DON STEFANO COMMENTA IL VANGELO NELLA FESTA DELLA SANTA FAMIGLIA



Perché erano andati in Egitto? Per fuggire dalla pazzia di Erode, per scappare dalla morte. Hanno ricevuto il dono di essere stati avvertiti in sogno sulle intenzioni di Erode e hanno fatto tutto ciò che potevano per salvare la vita al loro figlio. Perché ritornano a Nazareth? Perché lì avrebbero trovato ciò che serviva per educare al meglio Gesù e aiutarlo a vivere la propria vocazione.

La vita del proprio figlio, per chi è genitore è il tesoro più grande cui tutto subordinare. Che il proprio figlio viva giustifica ogni fatica, ogni sofferenza, ogni rinuncia. Tanti genitori, come Maria e Giuseppe, non si accontentano di proteggere la vita fisica dei propri figli ma si spendono soprattutto perché sia una vita bella, vera, viva. Si lasciano spingere, sostenere, guidare dal sogno/desiderio che sia proprio così. Spesso non è così per altri, per molti motivi anche comprensibili o giustificabili. Alcuni pensano che sia un grande successo garantire ai figli una vita tranquilla, se non solo comoda.

Ci sono troppi genitori che non possono di fatto garantire nulla per i propri figli. Devono avventurarsi, devono rischiare, devono sottoporsi a sacrifici indescrivibili, devono elemosinare tutto, semplicemente per tenerli vivi.

Chissà per quanti giorni, quanti mesi, attraverso quali “avventure” anche Maria e Giuseppe si sono trovati proprio così! Se ci pensiamo ci commuoviamo magari chiedendoci se saremmo stati capaci di fare anche noi così…

Come non posso a questo punto della riflessione fare almeno un accenno alla strana schizofrenia che alcuni vivono? Comprendono, condividono, piangono per ciò che hanno vissuto Maria, Gesù e Giuseppe ma non sono per nulla attraversati da un brivido alla schiena pensando a quante migliaia e migliaia di persone vivono disperatamente e in vergognosa solitudine situazioni simili alle “fughe in Egitto”?

Poi mi chiedo: come hanno vissuto Maria, Giuseppe, Gesù il loro essere vivi e sopravvissuti? Come è diventato il loro sguardo sulla vita a partire dal fatto che sono scampati alla morte perché in un certo senso benedetti e “privilegiati”?

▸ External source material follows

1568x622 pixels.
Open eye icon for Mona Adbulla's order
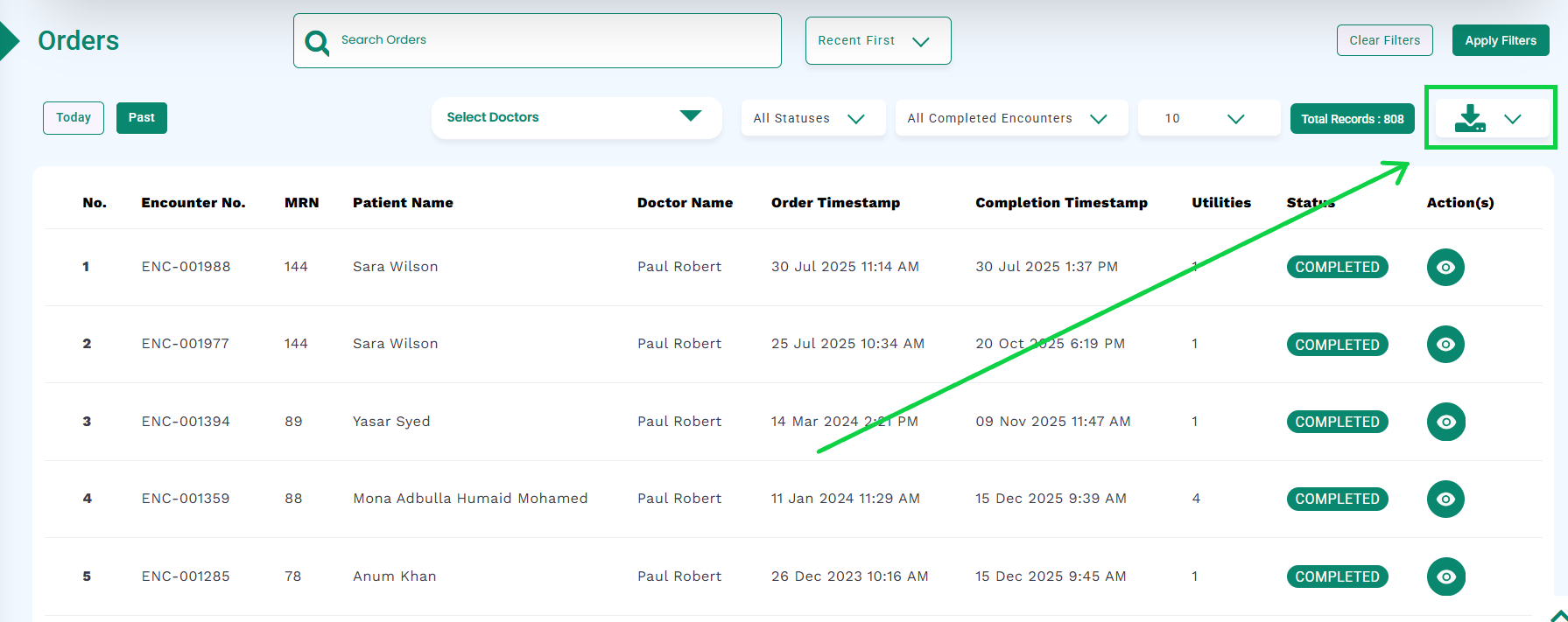pos(1445,499)
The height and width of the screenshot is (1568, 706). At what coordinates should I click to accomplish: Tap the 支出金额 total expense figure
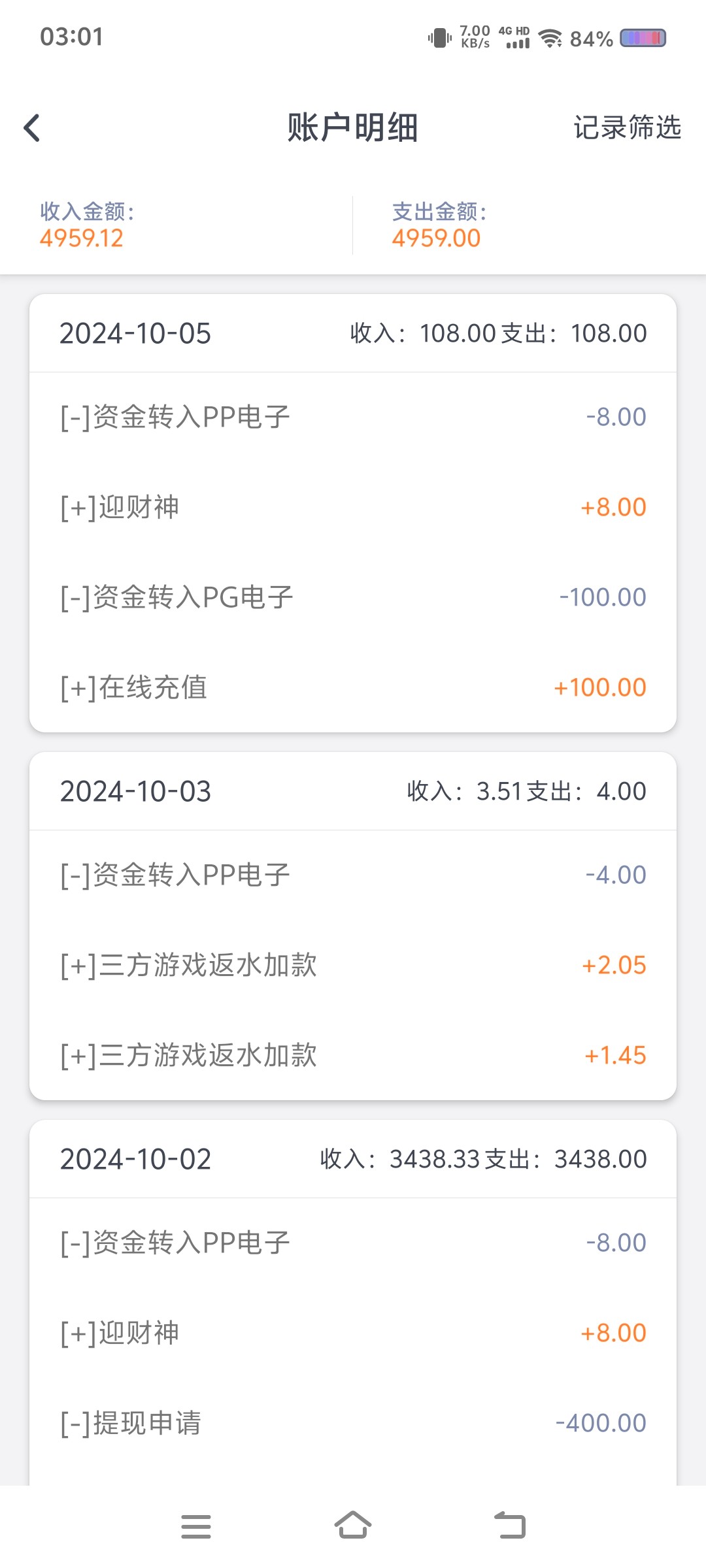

E non dovremmo tutti comprenderci come dei privilegiati? Se siamo in un certo senso anche noi dei sopravvissuti, come dovremmo guardare alla vita? Cosa dovremmo pensare della vita, di ciò che per la vita è indispensabile? Come dovrebbe essere il nostro sguardo verso chi non ha il privilegio di potersi dedicare anche alla qualità della vita?  Forse dobbiamo sentirci in debito nei confronti di chi non ha alcune delle nostre possibilità. Se tutto ciò che abbiamo e possiamo ci è stato donato forse dovremmo darci un po’ da fare perché tutti abbiano le stesse nostre opportunità.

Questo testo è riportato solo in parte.